And a seven-year anniversary repost of events that affect me every day:
This 2017 UC Irvine human review subject provided details of how fetalhypothalamic-pituitary-adrenal components and systems develop, and how they are epigenetically changed by the mother’s environment:
“The developmental origins of disease or fetal programming model predicts that intrauterine exposures have life-long consequences for physical and psychological health. Prenatal programming of the fetal hypothalamic-pituitary-adrenal (HPA) axis is proposed as a primary mechanism by which early experiences are linked to later disease risk.
Development of the fetal HPA axis is determined by an intricately timed cascade of endocrine events during gestation and is regulated by an integrated maternal-placental-fetal steroidogenic unit. Mechanisms by which stress-induced elevations in hormones of maternal, fetal, or placental origin influence the structure and function of the emerging fetal HPA axis are discussed.
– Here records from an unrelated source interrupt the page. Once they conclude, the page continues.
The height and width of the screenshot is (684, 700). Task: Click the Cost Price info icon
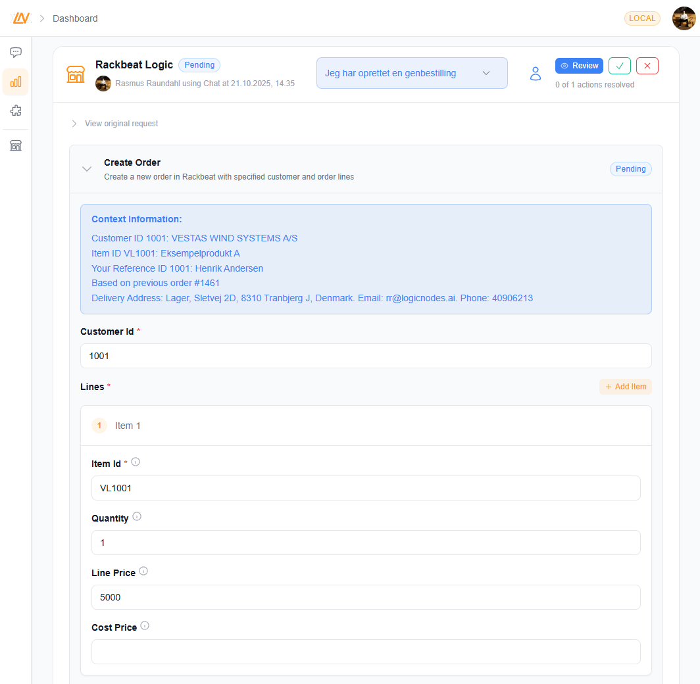(x=145, y=626)
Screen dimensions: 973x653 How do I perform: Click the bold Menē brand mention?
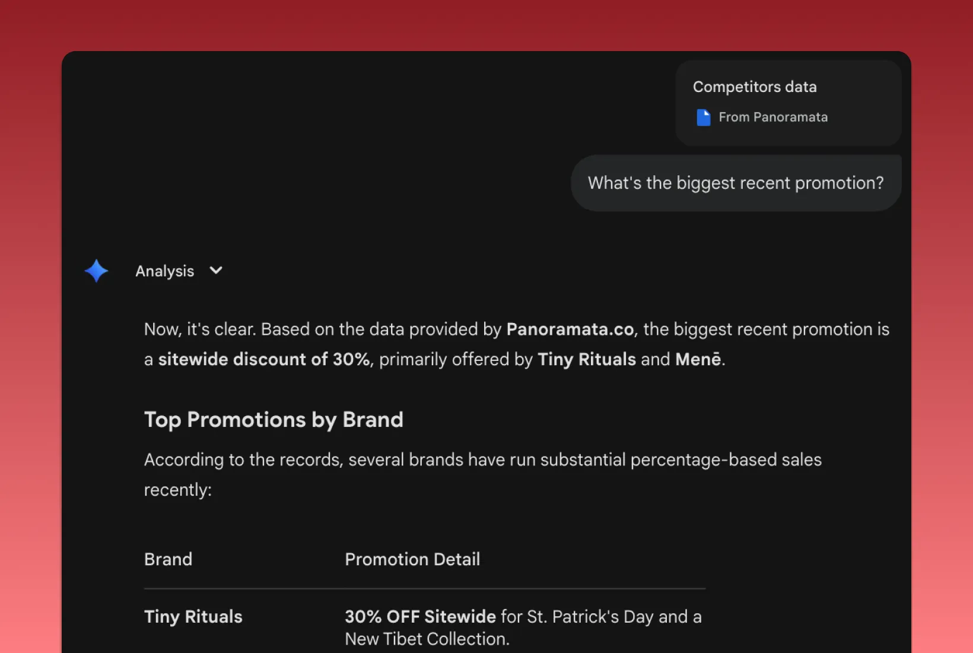tap(698, 360)
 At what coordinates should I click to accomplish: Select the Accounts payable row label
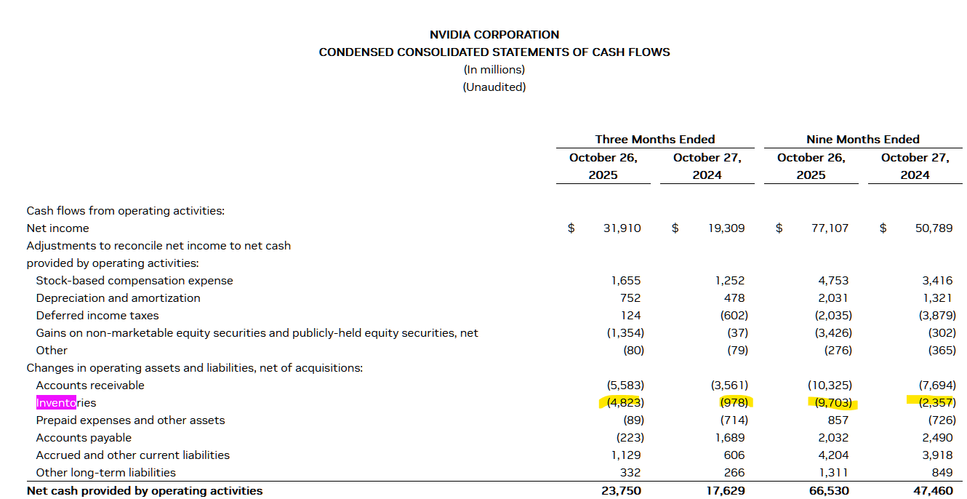pos(84,438)
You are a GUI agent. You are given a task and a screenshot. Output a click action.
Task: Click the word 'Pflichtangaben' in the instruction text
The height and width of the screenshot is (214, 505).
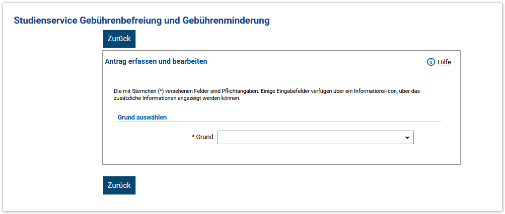click(x=239, y=91)
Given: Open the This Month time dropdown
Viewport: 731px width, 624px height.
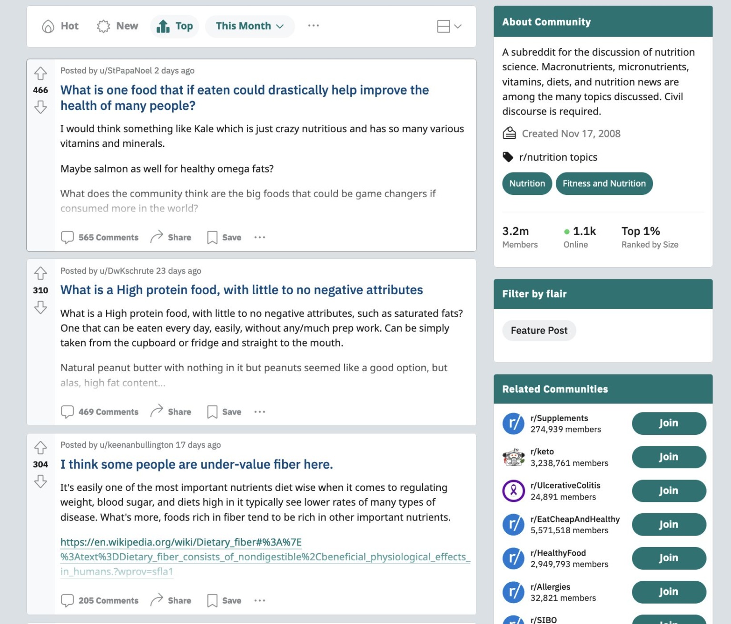Looking at the screenshot, I should point(249,26).
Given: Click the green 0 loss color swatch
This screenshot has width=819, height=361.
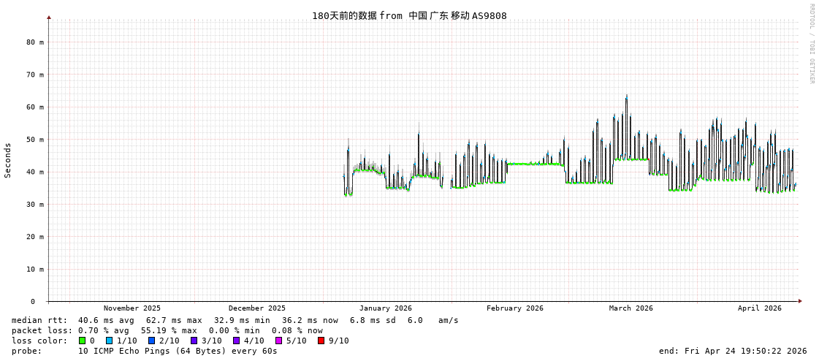Looking at the screenshot, I should [x=83, y=341].
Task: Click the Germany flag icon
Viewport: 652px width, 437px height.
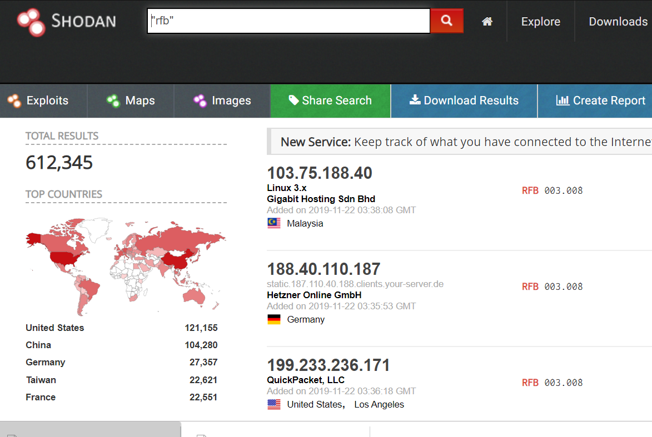Action: click(x=273, y=319)
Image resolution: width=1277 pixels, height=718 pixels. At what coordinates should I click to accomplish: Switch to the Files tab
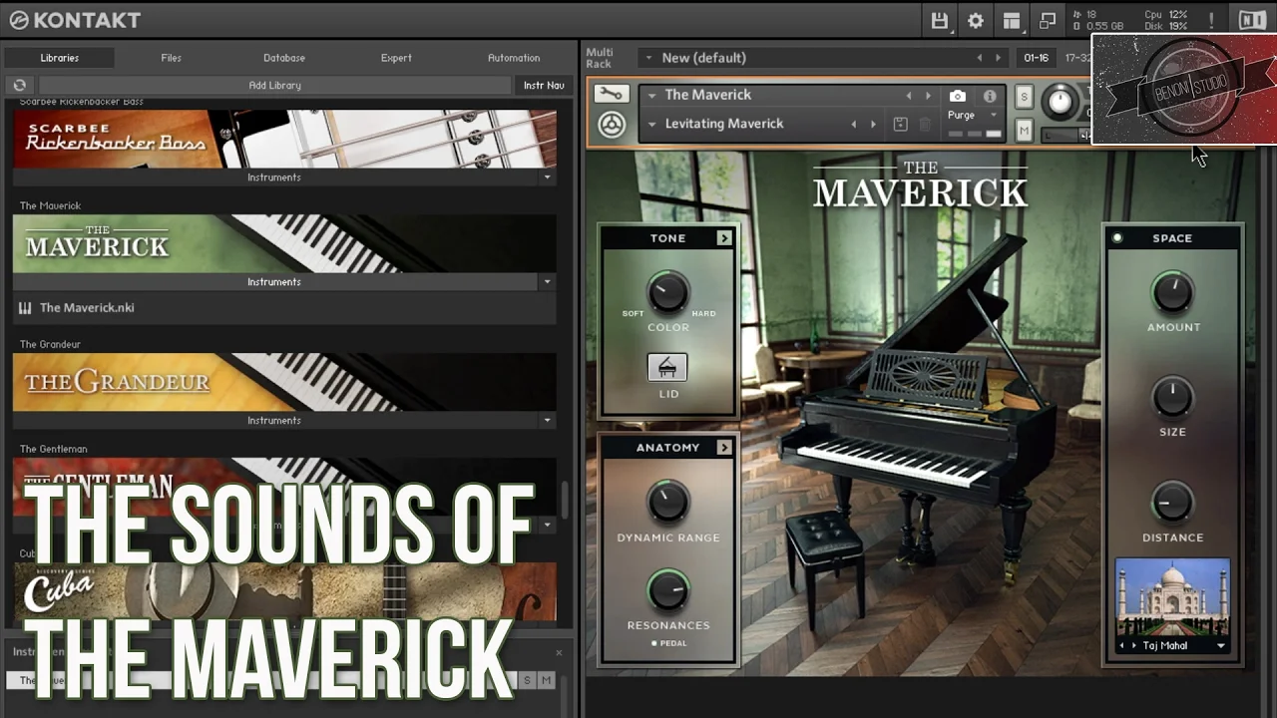tap(172, 58)
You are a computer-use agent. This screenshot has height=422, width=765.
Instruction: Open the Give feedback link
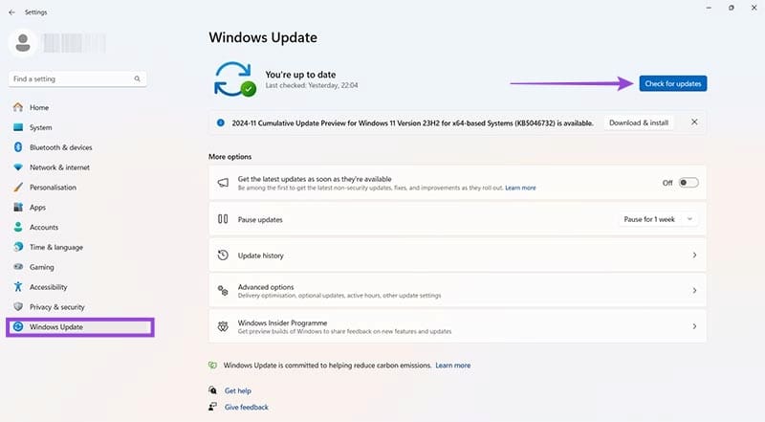coord(246,407)
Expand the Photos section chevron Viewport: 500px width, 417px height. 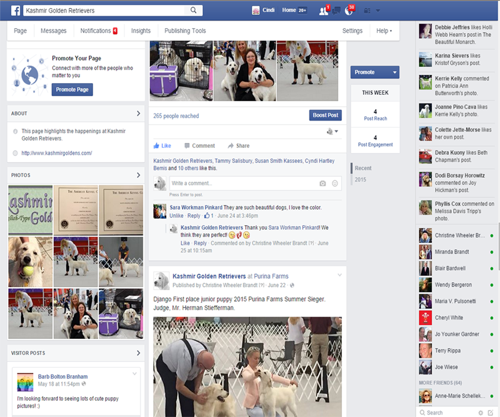click(138, 175)
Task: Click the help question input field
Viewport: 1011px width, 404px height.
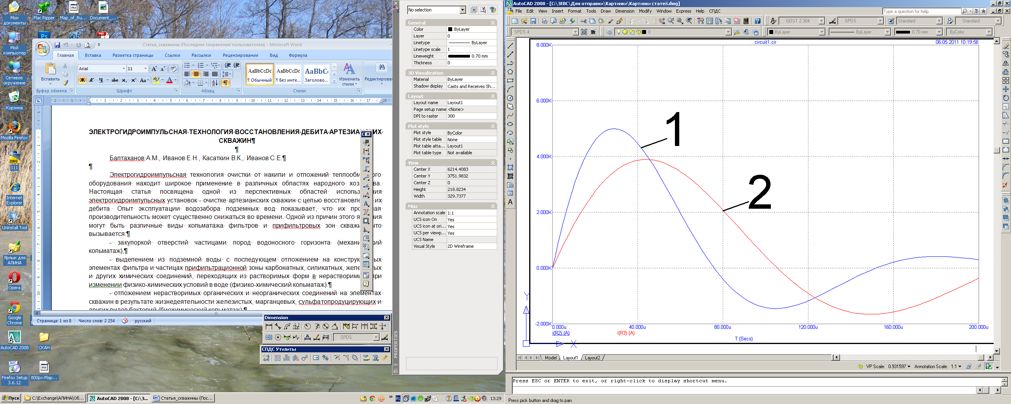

Human gestational physiology and fetal HPA axis development differ even from that of closely related nonhuman primates, thereby limiting the generalizability of animal models. This review will focus solely on studies of prenatal stress and fetal HPA axis development in humans.”
1. Every time I read a prenatal study I’m in awe of all that has to go right – and at the appropriate times and sequences – for a fetus to be undamaged. Add in what needs to happen at birth, during infancy, and throughout early childhood, and it seems impossible for any human to escape epigenetic damage.
2. The reviewers referenced animal studies and human research performed with postnatal subjects, despite the disclaimer:
This review will focus solely on studies of prenatal stress and fetal HPA axis development in humans.”
This led to blurring of what had been studied or not with human fetuses regarding the subject.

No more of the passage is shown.